The challenge in all this is that no two Unix vendors test their machines with exactly comparable machines on the same exact suite of benchmark tests – and this is absolutely intentional on the part of vendors. They get the benefits of bragging about performance on industry standard benchmarks, but they don’t have to show how different configurations of many machines in the product line perform on a variety of tests.

If I was benevolent dictator of the world – there’s a scary thought – I would create a consumer law that says all servers would have to run on a suite of benchmark tests before they could be sold on Earth, and that list prices for all components of all servers would have to be publicly available so people could do their own price/performance analysis across a wide variety of workloads.
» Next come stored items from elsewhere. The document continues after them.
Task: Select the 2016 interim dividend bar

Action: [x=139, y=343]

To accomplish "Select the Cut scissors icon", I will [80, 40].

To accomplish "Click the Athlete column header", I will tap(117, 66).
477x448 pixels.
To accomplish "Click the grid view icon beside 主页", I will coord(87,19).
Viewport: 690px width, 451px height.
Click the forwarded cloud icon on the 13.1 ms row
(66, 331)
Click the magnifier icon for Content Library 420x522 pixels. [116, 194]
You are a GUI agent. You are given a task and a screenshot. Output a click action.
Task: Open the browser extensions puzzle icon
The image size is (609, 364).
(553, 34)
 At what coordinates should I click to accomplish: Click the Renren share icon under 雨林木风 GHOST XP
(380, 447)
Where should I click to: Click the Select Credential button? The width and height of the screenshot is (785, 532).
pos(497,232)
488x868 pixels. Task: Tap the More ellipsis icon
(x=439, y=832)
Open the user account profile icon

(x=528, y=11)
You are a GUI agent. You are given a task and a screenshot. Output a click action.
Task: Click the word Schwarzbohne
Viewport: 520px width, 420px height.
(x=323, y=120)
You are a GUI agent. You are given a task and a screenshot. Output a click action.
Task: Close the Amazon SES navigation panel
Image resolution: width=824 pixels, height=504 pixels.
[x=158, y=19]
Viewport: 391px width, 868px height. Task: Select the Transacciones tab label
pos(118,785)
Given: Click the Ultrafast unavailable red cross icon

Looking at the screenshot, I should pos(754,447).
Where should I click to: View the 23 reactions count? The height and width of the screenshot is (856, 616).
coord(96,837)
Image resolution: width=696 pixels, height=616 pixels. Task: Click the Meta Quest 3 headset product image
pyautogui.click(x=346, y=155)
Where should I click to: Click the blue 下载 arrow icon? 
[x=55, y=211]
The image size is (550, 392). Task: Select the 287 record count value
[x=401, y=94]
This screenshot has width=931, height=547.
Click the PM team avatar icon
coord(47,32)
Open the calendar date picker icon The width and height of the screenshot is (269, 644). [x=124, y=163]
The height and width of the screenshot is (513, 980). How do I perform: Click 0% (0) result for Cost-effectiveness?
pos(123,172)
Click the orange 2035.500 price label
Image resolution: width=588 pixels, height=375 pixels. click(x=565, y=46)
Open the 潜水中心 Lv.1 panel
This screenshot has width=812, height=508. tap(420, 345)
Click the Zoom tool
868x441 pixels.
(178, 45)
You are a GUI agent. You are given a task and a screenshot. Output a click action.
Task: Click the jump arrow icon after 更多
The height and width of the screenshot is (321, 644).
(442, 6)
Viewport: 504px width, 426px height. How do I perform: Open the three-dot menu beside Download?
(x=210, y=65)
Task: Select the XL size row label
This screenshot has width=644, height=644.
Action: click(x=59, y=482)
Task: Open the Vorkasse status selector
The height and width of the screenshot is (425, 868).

But, there is no such benevolent dictator–and the malevolent pseudo-dictators of their countries have other things on their minds besides server performance–so we have to make do with the benchmark test results that the server makers do, to their credit, spend big bucks to run.

Fujitsu-Siemens was first up when it announced that a 128-way PrimePower 2500 server was able to handle 21,000 users on the SAP’s ERP suite’s Sales & Distribution (SD) test running in a two-tier mode. (That means the SAP database and SAP application servers are running on the same box; in three-tier mode, the application servers are pulled off the database box, and the database server can therefore support more users.)

That PrimePower 2500 server was configured with 2.08GHz Sparc64 V processors, which have 256KB of L1 cache and 4MB of L2 cache, as well as 512GB of main memory and 452GB of disk capacity. The PrimePower 2500 handled just under 6.35 million SAP dialog steps per hour, and ran at 98% of total processing capacity with an average response time of 1.91 seconds.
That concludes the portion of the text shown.